▸ **What to produce**:
Return each of the entries below precisely, with no pictures in the result.

▸ **Dataset excerpts**:

Segment Open

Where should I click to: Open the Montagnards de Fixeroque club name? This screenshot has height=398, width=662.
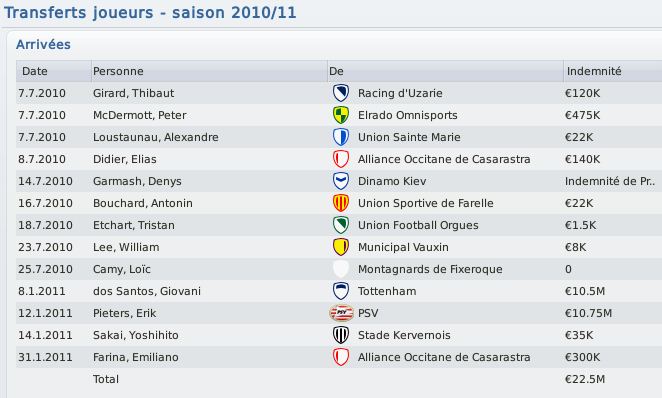pyautogui.click(x=430, y=269)
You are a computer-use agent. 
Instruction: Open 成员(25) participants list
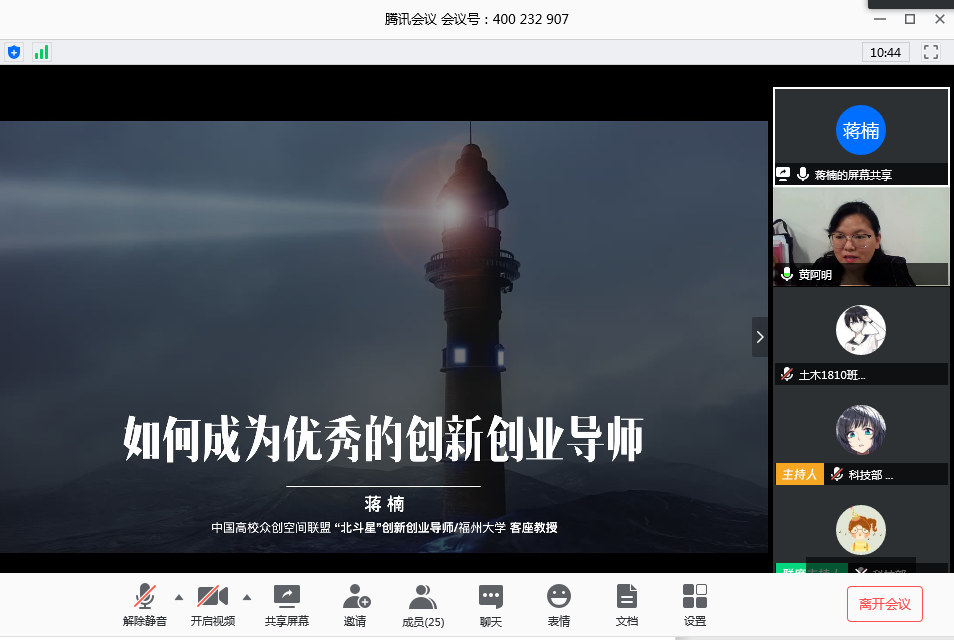(x=422, y=604)
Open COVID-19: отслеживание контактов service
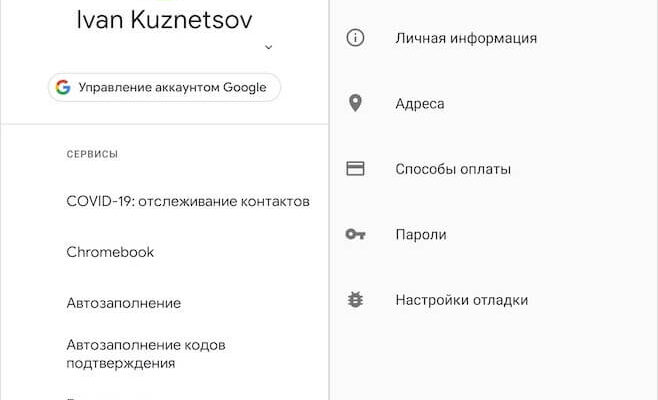658x400 pixels. (x=187, y=201)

Segment Closed

▸ **Output for this exercise**:
Where should I click to: Open the Montagnards de Fixeroque club name? This screenshot has height=398, width=662.
pyautogui.click(x=430, y=269)
You are a computer-use agent. 
Instruction: Open 成员(25) participants list
(x=422, y=604)
Open COVID-19: отслеживание контактов service
658x400 pixels. (x=187, y=201)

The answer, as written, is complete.